The attackers were armed with a knife but the shop owner retaliated with a bat and because of the resulting harm to the attackers he was charged by police. Yesterday he had the charges dropped after a depositions hearing in a district court but was that the correct outcome?
The vast majority of people seem to support his actions and many are criticising the police for even prosecuting him when they say he was clearly acting in self defence. The law allows reasonable force to be used in self defence and that's the only fair approach although the problem is, of course, what "reasonable" force is.
Because its not always clear what is lawful in these situations I think the police were right to proceed with the prosecution. But I hope the court costs of the defence will be covered at least.

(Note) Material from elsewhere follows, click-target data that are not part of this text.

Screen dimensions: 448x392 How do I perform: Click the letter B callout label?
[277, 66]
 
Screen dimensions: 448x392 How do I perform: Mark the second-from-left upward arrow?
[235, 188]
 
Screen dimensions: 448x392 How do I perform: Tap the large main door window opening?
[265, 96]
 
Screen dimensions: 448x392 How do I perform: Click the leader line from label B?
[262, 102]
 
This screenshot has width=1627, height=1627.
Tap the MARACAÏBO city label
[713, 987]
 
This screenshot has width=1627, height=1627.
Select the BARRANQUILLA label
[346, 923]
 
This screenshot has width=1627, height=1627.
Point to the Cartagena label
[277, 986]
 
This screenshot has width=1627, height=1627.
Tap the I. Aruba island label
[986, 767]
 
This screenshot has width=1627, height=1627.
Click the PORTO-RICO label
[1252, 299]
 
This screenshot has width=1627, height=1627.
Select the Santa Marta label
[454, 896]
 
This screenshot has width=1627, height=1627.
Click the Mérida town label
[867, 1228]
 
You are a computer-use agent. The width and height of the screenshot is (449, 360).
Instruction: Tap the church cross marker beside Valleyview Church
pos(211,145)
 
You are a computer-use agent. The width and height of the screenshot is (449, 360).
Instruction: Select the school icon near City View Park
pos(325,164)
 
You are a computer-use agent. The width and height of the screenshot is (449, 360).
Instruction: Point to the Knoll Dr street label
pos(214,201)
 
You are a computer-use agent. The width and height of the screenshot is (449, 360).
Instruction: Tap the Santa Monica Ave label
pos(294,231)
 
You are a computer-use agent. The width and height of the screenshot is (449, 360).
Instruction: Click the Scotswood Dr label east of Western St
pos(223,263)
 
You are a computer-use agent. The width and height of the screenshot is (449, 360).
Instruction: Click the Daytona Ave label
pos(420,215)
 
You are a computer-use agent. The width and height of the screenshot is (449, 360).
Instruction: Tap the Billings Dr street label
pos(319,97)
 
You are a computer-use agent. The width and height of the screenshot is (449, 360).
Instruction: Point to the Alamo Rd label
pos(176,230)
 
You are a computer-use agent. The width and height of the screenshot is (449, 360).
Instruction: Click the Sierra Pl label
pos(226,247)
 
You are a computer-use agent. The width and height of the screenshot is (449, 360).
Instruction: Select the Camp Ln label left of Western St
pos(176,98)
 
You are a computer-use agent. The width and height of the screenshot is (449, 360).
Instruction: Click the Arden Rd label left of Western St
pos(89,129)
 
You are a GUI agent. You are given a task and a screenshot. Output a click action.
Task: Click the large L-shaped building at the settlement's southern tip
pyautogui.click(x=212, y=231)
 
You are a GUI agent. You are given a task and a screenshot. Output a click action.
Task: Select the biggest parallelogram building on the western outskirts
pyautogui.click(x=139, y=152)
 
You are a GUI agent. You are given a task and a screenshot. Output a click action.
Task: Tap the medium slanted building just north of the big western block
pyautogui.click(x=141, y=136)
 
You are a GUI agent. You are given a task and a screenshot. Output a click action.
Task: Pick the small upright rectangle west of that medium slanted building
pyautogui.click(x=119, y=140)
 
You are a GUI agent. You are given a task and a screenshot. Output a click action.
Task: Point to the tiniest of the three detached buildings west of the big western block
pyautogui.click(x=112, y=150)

There are extreme views at both ends of the spectrum. Some think that killing the attackers would have been doing the world a favour whereas others (a small minority) seem to think using force, even in defence, isn't justified at all. As is usually the case, both of these extremes are wrong and the existing law allowing reasonable force is clearly appropriate.
One person who commented said the youths were attacked from behind while they were running away. This might not be seen as self defence, but I haven't seen any confirmation that it actually happened that way. If it did happen like that then it could easily be seen as going beyond reasonable force.
So it really gets back to the details of the individual case. Encouraging an environment where disproportionate retaliation is allowed would be counterproductive, first because it would escalate the level of violence, and second because it would encourage deliberate vigilante behaviour.
I think the police did the right thing in referring this case to the court and I think the court did the right thing in dropping it (although I would need to know the details to say that for sure). OK, so a bit of bureaucracy was required and that, no doubt, cost the tax payer, but I don't think we should take shortcuts when it comes to dispensing justice.